(Direction): Rewrite the lines below, switching each "Screen dimensions" to "Display size" and leaving everything else unchanged.

──────────

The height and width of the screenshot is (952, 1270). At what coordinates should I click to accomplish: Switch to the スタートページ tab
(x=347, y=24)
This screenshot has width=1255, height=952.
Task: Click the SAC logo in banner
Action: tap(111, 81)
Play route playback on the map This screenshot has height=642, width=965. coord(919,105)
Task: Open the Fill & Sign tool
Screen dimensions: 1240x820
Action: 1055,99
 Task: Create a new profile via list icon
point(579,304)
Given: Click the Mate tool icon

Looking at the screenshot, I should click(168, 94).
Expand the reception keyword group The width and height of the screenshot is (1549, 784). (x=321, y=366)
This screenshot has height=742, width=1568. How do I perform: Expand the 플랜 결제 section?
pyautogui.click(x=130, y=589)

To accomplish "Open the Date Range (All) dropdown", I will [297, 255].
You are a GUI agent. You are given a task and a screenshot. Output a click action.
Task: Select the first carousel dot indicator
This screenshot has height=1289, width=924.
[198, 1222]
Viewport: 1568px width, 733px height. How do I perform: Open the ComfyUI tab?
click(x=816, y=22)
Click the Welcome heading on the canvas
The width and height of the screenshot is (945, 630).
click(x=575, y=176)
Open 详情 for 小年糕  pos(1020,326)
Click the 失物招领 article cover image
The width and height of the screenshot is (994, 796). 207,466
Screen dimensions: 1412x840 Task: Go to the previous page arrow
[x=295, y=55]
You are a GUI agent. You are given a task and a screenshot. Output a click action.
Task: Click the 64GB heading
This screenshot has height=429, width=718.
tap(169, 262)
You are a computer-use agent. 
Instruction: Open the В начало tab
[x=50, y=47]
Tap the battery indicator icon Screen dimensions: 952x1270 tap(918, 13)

──────────

(The completed task):
The height and width of the screenshot is (952, 1270). At what coordinates should I click to accomplish: Switch to the スタートページ tab
(x=347, y=24)
This screenshot has width=1255, height=952.
Task: Click the SAC logo in banner
Action: tap(111, 81)
Play route playback on the map This screenshot has height=642, width=965. coord(919,105)
Task: Open the Fill & Sign tool
Display size: 1240x820
Action: 1055,99
 Task: Create a new profile via list icon
point(579,304)
Given: Click the Mate tool icon

Looking at the screenshot, I should click(168, 94).
Expand the reception keyword group The width and height of the screenshot is (1549, 784). (x=321, y=366)
This screenshot has height=742, width=1568. How do I perform: Expand the 플랜 결제 section?
pyautogui.click(x=130, y=589)

To accomplish "Open the Date Range (All) dropdown", I will [297, 255].
You are a GUI agent. You are given a task and a screenshot. Output a click action.
Task: Select the first carousel dot indicator
This screenshot has height=1289, width=924.
[198, 1222]
Viewport: 1568px width, 733px height. How do I perform: Open the ComfyUI tab?
click(x=816, y=22)
Click the Welcome heading on the canvas
The width and height of the screenshot is (945, 630).
click(x=575, y=176)
Open 详情 for 小年糕  pos(1020,326)
Click the 失物招领 article cover image
The width and height of the screenshot is (994, 796). 207,466
Display size: 1412x840 Task: Go to the previous page arrow
[x=295, y=55]
You are a GUI agent. You are given a task and a screenshot. Output a click action.
Task: Click the 64GB heading
This screenshot has height=429, width=718.
tap(169, 262)
You are a computer-use agent. 
Instruction: Open the В начало tab
[x=50, y=47]
Tap the battery indicator icon Display size: 952x1270 tap(918, 13)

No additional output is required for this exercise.